Il y a des soirs où tout bascule en un instant, où un seul geste suffit à éteindre l’espoir d’un peuple entier, et dimanche soir, au Centre Bell, Tom Wilson a déclenché ce moment de bascule brutal.
Alors que le Canadien menait 2 à 1 en troisième période et semblait enfin maîtriser son destin, la brute des Capitals a frappé à un moment critique, renversant Alexandre Carrier d'un coup à retardement à la limite de la légalité, juste assez pour changer le cours de la soirée.
Sur la séquence, tout était là : Carrier, déjà fragilisé par un impact antérieur contre Ovechkin, tente tant bien que mal de contrer une attaque rapide, mais Wilson, avec toute sa rage accumulée, fonce à pleine vitesse, met échec derrière échec, à la limite de l'assaut, à la limite de l'intention de blesser.
Carrier, courageux, s'accroche à ses patins, retourne à peine jusqu'au banc en grimaçant, incapable de respirer normalement, pendant que le jeu se renverse, pendant que la défensive est déstabilisée, et que, dans la foulée, les Capitals en profitent pour égaliser le pointage dans un Centre Bell horrifié.
Personne n'avait besoin de revoir les reprises pour comprendre : Tom Wilson, en une seule charge, venait de décapiter l'énergie du Tricolore et de planter le décor pour un effondrement cruel.
Jakub Dobes, héros inespéré il y a quelques jours, a fait ce qu'il a pu, mais à force de tirs dangereux et de désorganisation, le filet a cédé une troisième fois, sous le bâton de Andrew Mangiapane, laissant le Canadien pétrifié par la tournure des événements.

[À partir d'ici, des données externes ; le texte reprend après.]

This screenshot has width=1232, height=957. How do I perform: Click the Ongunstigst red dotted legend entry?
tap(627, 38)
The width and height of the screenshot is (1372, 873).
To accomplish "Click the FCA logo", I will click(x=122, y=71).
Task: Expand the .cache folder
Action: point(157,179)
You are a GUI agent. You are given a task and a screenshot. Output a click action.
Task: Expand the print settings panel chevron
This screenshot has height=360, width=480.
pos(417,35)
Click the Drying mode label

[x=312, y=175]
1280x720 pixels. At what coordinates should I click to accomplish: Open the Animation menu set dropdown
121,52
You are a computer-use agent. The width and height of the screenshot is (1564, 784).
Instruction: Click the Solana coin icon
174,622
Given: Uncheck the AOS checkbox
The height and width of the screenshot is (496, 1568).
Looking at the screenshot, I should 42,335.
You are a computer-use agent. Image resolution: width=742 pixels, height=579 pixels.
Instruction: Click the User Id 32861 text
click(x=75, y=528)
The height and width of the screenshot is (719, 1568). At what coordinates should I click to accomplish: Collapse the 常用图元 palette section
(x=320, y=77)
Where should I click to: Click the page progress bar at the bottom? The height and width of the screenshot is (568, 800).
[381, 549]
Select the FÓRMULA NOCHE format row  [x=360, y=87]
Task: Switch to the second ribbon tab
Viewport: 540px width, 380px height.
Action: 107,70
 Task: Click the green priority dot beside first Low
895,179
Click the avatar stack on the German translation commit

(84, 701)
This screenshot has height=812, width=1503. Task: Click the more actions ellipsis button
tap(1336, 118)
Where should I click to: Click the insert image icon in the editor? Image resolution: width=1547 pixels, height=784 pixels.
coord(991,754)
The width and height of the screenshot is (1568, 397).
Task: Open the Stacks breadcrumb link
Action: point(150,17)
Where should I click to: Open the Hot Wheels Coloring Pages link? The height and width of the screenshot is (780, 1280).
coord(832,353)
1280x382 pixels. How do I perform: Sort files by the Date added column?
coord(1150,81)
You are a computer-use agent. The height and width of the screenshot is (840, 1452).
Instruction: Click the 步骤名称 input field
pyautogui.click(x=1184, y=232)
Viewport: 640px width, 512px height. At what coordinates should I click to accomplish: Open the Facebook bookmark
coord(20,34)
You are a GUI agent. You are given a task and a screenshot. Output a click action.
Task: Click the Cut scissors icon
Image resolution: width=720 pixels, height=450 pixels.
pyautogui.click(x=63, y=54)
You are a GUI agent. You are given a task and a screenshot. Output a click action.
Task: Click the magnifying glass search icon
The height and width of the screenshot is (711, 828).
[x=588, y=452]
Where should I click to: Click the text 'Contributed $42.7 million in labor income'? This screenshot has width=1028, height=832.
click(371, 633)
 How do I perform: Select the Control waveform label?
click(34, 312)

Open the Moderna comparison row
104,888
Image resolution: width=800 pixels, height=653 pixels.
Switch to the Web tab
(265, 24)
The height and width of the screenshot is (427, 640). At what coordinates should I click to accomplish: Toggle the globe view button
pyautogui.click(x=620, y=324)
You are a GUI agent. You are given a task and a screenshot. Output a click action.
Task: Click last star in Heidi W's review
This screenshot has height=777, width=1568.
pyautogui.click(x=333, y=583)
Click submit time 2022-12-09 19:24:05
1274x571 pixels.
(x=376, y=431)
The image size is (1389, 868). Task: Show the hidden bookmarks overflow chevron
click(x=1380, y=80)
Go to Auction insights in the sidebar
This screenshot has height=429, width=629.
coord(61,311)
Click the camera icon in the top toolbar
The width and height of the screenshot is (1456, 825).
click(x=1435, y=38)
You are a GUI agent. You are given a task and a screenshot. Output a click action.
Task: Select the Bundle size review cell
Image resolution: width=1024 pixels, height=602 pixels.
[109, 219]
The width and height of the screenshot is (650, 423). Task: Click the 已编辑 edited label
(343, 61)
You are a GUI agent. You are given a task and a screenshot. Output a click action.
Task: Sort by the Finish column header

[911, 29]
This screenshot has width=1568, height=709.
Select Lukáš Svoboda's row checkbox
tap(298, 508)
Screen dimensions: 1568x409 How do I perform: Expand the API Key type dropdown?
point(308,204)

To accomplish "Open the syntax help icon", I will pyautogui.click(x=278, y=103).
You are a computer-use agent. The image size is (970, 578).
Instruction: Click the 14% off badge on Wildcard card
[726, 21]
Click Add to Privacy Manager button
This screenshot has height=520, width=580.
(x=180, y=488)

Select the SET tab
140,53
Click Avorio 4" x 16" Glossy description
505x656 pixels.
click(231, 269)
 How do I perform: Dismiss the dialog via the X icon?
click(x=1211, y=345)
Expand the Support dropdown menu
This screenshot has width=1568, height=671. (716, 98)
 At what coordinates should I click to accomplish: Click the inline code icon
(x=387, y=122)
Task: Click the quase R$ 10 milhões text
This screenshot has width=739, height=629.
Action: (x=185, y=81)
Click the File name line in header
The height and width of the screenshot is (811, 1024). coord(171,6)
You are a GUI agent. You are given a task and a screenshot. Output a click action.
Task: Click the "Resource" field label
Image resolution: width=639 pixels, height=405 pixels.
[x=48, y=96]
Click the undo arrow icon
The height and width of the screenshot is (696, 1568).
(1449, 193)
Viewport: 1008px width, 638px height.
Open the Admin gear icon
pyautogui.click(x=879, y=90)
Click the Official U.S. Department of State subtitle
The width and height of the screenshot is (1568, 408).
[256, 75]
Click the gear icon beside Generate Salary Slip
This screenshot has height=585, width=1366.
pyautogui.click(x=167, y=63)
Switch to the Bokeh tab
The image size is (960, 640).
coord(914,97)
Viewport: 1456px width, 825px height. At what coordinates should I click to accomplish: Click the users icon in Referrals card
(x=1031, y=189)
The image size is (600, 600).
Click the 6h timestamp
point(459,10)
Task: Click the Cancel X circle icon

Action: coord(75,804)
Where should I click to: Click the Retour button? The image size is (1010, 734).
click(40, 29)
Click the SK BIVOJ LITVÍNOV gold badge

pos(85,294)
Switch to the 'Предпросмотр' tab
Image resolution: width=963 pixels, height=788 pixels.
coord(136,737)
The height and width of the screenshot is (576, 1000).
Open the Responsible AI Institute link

On ne parle pas ici d'une simple victoire ou d'une simple défaite, on parle d'une série entière qui a changé de visage, d'une dynamique qui a été brutalement arrachée à une équipe trop jeune pour absorber un tel choc sans broncher.
Parce qu'avant ce coup fatal, le Canadien était en pleine ascension, galvanisé par deux magnifiques buts en avantage numérique, l'un construit sur une merveilleuse entrée de Juraj Slafkovsky, une remise magique d'Ivan Demidov et une finition chirurgicale; l'autre, une combinaison clinique entre Demidov, Lane Hutson et Cole Caufield qui faisait exploser le Centre Bell.
Tout était aligné pour créer le miracle que tout Montréal rêvait de vivre, celui d'un retour épique contre des Capitals vieillis et vulnérables.
Mais en séries éliminatoires, la beauté du hockey ne suffit pas.
La brutalité a encore une fois réécrit l'histoire, et Tom Wilson, véritable électron libre sur la glace, a redonné le momentum à Washington d'un simple coup d'épaule transformé en arme de destruction massive.
Le plus frustrant dans tout ça, c'est que l'arbitrage, encore une fois, a semblé complice par son silence assourdissant, fermant les yeux sur les abus physiques constants, laissant l'intimidation s'installer sans réprimande.
Brendan Gallagher, visage tuméfié mais volonté intacte, l'avait dit en entrevue : « C'est ça les séries. Tu ne peux pas attendre des appels. Tu dois t'imposer. »
Mais comment s'imposer quand ton quatrième défenseur clé se fait éliminer sur une séquence aussi sournoise, sans qu'aucune punition ne soit appelée?
La perte d'Alexandre Carrier à ce moment critique a forcé des ajustements désespérés, a surutilisé Lane Hutson, a exposé un Jakob Dobes encore trop vert pour sauver la mise dans une tempête pareille.
La morale de l'histoire?
En séries éliminatoires, celui qui frappe le premier frappe souvent deux fois.
Et à ce jeu barbare, Tom Wilson vient peut-être de gagner une guerre psychologique décisive, en une seule soirée, en un seul geste, en un seul coup fatal qui change la série.